Sort through the data and copy the lines holding the word "agent".

▶ _MATERIALS PROVIDED_
%%

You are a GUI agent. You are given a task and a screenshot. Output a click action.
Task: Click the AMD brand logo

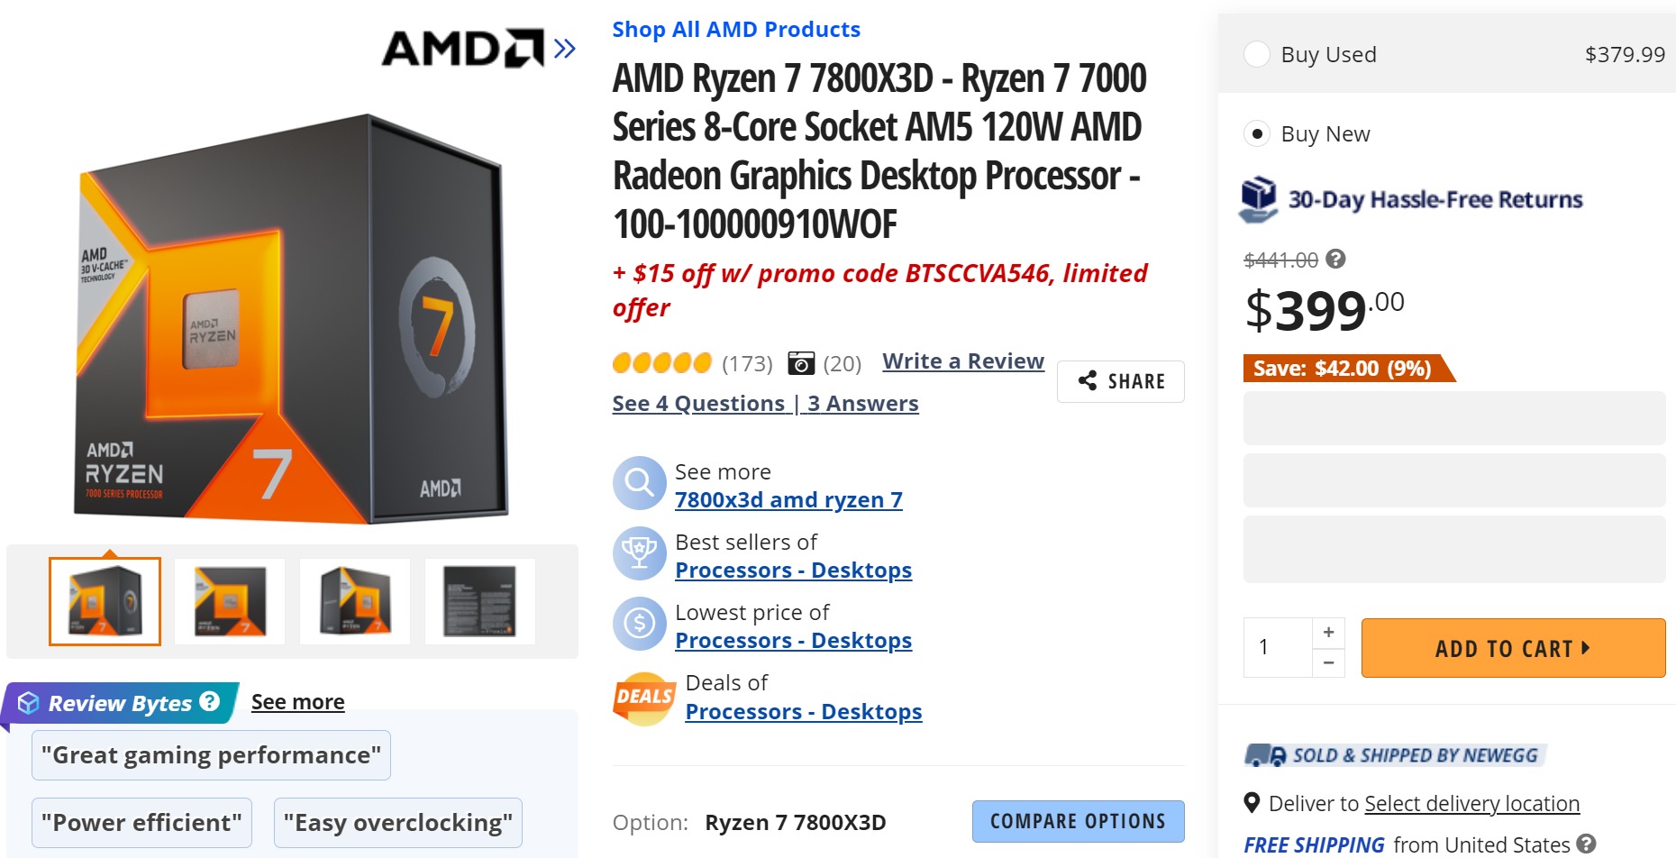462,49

%%
%%

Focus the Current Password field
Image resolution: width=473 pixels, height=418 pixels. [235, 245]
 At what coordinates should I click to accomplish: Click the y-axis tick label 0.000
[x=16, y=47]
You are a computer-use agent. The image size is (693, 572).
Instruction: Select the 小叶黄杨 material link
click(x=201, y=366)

%%
%%

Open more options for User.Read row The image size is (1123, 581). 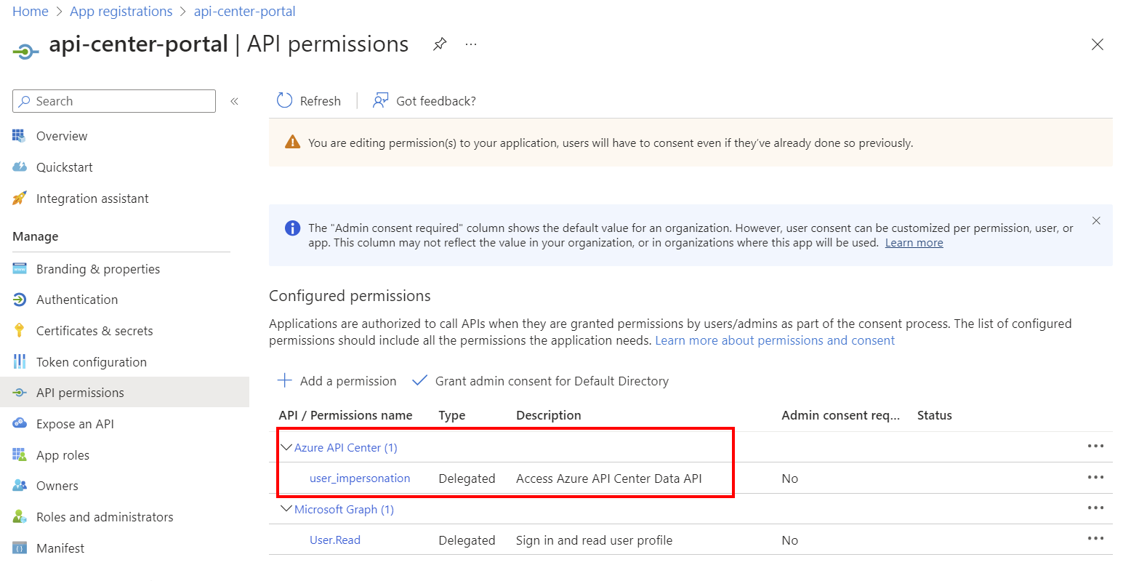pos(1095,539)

%%

▶ _RESULT_
You are a GUI agent. You are given a task and a screenshot. Output a click action.
You are a computer-use agent. The image size is (693, 572).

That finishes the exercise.